Issaquah plays role in novel ‘Visits to Issaquah’

June 4, 2013

By Christina Corrales-Toy

Nathan Kositsky, the author of ‘Visits to Issaquah,’ plays the harmonica and guitar at his Snoqualmie home. Contributed

Nathan Kositsky, the author of ‘Visits to Issaquah,’ plays the harmonica and guitar at his Snoqualmie home. Contributed

It is often said that authors should write about what they know.

Snoqualmie author Nathan Kositsky takes that mantra seriously, injecting his own life experiences into his novels, including his most recent one, “Visits to Issaquah.”

“Why write about something that you don’t know anything about?” he said. “That’s being a phony, in my opinion, and there are enough phonies out there.”

It is no surprise then that the main character in the book is a psychiatrist, given that Kositsky studied psychology in college.

“Visits to Issaquah” tells the story of a psychiatrist who embarks on a personal mission of recovery and healing that brings him from San Diego to Seattle.

“It goes back and forth between Seattle and San Diego. One thing will remind you of something else and so you bounce back,” he said. “It’s not the easiest read in the world, but I love it because I really like nonlinear things.”

On the Web Nathan Kositsky’s book ‘Visits to Issaquah’ is available on Amazon.com.

On the Web
Nathan Kositsky’s book ‘Visits to Issaquah’ is available on Amazon.com.

While on this recovery in the Pacific Northwest, the psychiatrist turns his neighbors into patients without them knowing it, Kositsky said.

The reason for the necessary healing, and the move to Seattle, though, is rooted in a lost love, with the main character packing everything up in San Diego to follow her. That is where the title city comes into the story.

The woman incidentally moves to Issaquah.

“The psychiatrist kind of chases her up there,” Kositsky said. “He’s dreaming about Issaquah all the time, so he finally gets drawn to the place.”

A lot of the creative processes for the book took place while Kositsky slept.

“I would dream about the book and then I would wake up and I would write it down,” he said. “So, in that sense, it took a long time to write.
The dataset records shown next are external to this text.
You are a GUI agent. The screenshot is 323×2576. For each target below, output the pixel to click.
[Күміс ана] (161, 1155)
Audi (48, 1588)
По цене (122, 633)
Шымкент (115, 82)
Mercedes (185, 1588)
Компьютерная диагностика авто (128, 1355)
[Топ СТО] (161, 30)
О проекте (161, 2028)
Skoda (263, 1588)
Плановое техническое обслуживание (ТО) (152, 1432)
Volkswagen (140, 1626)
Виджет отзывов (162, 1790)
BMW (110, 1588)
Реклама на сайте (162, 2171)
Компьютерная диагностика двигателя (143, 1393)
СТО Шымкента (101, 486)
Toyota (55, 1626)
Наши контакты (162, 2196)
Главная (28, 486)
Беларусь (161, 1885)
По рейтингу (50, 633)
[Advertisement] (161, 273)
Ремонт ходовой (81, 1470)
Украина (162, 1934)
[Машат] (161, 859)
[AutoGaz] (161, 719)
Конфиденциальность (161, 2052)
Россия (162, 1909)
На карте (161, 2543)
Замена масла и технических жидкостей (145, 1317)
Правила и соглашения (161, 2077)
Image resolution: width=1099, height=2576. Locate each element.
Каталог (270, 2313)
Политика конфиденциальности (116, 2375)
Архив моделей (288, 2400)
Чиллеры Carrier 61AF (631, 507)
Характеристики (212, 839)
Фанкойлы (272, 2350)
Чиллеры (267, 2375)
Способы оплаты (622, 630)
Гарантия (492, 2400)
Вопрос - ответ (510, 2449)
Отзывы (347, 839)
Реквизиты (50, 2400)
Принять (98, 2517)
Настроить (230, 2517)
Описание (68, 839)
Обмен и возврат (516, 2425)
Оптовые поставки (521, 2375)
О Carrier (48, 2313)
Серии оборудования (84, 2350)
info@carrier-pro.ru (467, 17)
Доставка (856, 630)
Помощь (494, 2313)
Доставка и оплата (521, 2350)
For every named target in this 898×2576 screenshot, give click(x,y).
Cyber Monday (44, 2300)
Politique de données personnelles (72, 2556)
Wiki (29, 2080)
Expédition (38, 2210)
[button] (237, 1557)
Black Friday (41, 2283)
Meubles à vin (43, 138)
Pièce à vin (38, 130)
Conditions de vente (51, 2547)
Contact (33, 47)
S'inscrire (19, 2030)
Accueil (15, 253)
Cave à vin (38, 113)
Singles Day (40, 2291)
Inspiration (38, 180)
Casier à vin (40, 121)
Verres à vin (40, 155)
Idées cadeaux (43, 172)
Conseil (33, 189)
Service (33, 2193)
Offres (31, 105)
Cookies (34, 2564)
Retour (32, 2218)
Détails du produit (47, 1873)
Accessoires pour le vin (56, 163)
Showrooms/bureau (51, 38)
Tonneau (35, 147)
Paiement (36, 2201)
I had pieces of paper all around the house.”

It was an unconventional way to write a novel, he admitted, but it gave him a vivid sense of the story.

“I write very visually,” he said. “I see the situation take place in front of me and then try and get it down on papers. I’m looking at that situation in my mind and I’m getting it down.”

The book is not an overly happy one, he said, but it does have its moments of humor, like in nearly everything he does.

Kositsky has spent most of his life in the marketing industry, where he has worked with clients from Fortune 500 companies and has earned several awards for his work.

“Visits to Issaquah” is not for everyone, but people who “like to challenge themselves,” will find particular pleasure in the novel, Kositsky said.

“It’s a smart book, so people who are coming into their own, who are intelligent, will enjoy it,” he said.